▶ EXERCISE DIRECTIONS
Every line in the records below between the one holding "Switch to mini" and the one holding "Task: Click the blue Login button", inclusive, is to be set down exactly; all other lines are to be left out.

START INPUT DATA

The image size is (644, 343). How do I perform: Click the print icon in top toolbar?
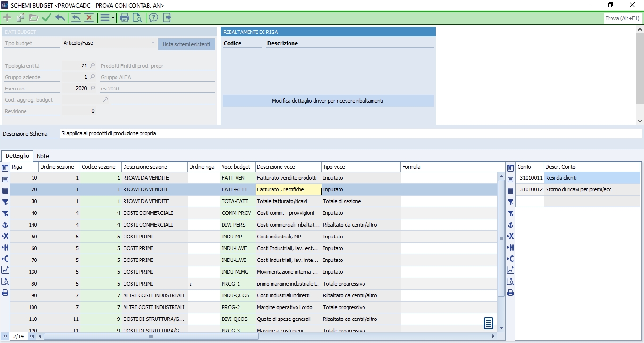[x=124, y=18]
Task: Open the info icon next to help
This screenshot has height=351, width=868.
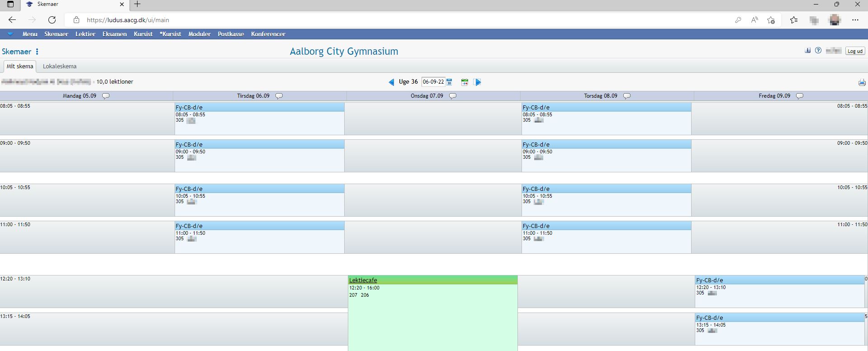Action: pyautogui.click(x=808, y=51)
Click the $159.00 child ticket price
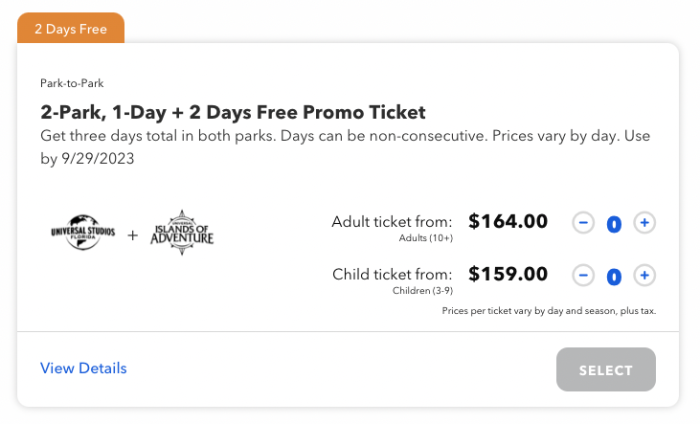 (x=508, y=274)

END INPUT DATA
START INPUT DATA

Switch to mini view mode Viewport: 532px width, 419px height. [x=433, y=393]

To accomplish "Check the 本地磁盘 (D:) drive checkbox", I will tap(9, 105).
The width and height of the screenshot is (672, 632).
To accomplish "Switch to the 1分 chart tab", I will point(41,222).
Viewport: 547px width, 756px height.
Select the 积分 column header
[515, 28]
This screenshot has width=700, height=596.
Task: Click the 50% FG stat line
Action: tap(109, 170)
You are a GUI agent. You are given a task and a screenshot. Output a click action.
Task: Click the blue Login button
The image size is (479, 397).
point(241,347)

END INPUT DATA

▶ TASK SOLUTION
Switch to mini view mode Viewport: 532px width, 419px height. [x=433, y=393]

To accomplish "Check the 本地磁盘 (D:) drive checkbox", I will tap(9, 105).
The width and height of the screenshot is (672, 632).
To accomplish "Switch to the 1分 chart tab", I will point(41,222).
Viewport: 547px width, 756px height.
Select the 积分 column header
[515, 28]
This screenshot has width=700, height=596.
Task: Click the 50% FG stat line
Action: tap(109, 170)
You are a GUI agent. You are given a task and a screenshot. Output a click action.
Task: Click the blue Login button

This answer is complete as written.